Directed the ETL of ALS clinical and survey data into the OMOP Common Data Model, harmonizing data across multiple organizations. Built automated transformation scripts, implemented terminology mapping workflows (with clinician input via Usagi), and conducted rigorous quality checks. Produced documentation to orient both technical and non-technical users, ensuring the resulting harmonized datasets could support broad reuse through the NeuroMine portal.

Specimen Management System Migration (TissueMetrix → OpenSpecimen)

Led the migration of 250,000+ biospecimens and 14,000 participants to a modern specimen management system. Oversaw vendor evaluation, system customization, and technical preparation for migration. Post-migration, optimized workflows and data structures to ensure research staff could seamlessly access, manage, and analyze specimen data with improved reliability and functionality.

COVID-19 Biorepository Data Infrastructure

Developed and deployed process automations to handle a surge of biospecimen data during the pandemic, replacing error-prone manual entry with reliable digital workflows. Designed electronic tracking systems to monitor COVID test results, specimen metadata, and later vaccine cold-chain logistics, ensuring that large-scale testing and vaccination efforts were supported by accurate, real-time data reporting.

Biorepository Informatics Expansion Planning

Served on an informatics working group to design a next-generation data environment for the University of Arizona Biorepository.
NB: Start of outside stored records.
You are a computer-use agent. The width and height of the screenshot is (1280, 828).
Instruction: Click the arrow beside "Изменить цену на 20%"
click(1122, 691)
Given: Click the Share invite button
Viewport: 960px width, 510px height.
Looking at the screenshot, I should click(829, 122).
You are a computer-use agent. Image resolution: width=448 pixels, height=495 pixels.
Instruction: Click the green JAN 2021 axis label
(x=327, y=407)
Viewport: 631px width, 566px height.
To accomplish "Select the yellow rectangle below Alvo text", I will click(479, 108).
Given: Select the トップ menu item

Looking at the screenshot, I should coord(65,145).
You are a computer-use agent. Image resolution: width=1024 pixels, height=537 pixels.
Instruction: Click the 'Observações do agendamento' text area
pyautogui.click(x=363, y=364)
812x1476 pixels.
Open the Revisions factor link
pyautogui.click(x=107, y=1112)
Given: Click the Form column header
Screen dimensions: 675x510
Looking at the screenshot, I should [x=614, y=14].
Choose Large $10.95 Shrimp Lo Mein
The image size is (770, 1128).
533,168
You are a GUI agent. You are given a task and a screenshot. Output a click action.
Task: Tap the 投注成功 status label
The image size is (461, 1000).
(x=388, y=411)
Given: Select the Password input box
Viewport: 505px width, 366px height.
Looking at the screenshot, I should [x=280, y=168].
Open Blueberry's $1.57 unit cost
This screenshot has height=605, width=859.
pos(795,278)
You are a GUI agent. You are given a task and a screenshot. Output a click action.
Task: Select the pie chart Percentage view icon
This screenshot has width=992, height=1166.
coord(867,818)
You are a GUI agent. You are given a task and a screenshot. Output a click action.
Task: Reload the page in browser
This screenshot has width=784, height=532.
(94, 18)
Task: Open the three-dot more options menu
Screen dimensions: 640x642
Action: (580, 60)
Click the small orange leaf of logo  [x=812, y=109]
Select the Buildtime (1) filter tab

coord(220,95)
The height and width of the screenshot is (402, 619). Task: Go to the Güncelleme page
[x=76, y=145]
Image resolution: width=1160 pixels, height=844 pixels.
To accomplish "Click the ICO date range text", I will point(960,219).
Proposed systems for integrating biospecimen records, electronic medical records, genomic data, and imaging into a HIPAA-compliant computing environment, laying the groundwork for interoperable, multi-modal biomedical research platforms.

Computational Medicine & Informatics Lab (University of Arizona)

Conducted large-scale research analysis across clinical and neuroimaging datasets. Preprocessed Alzheimer’s fMRI scans for deep learning pipelines, processed OMOP medical records from 10M+ patients using Spark SQL, and built machine learning models to predict COVID-19 outcomes. Developed phenotyping algorithms to classify patient treatments, demonstrating expertise in turning raw biomedical data into structured, analyzable formats and predictive models.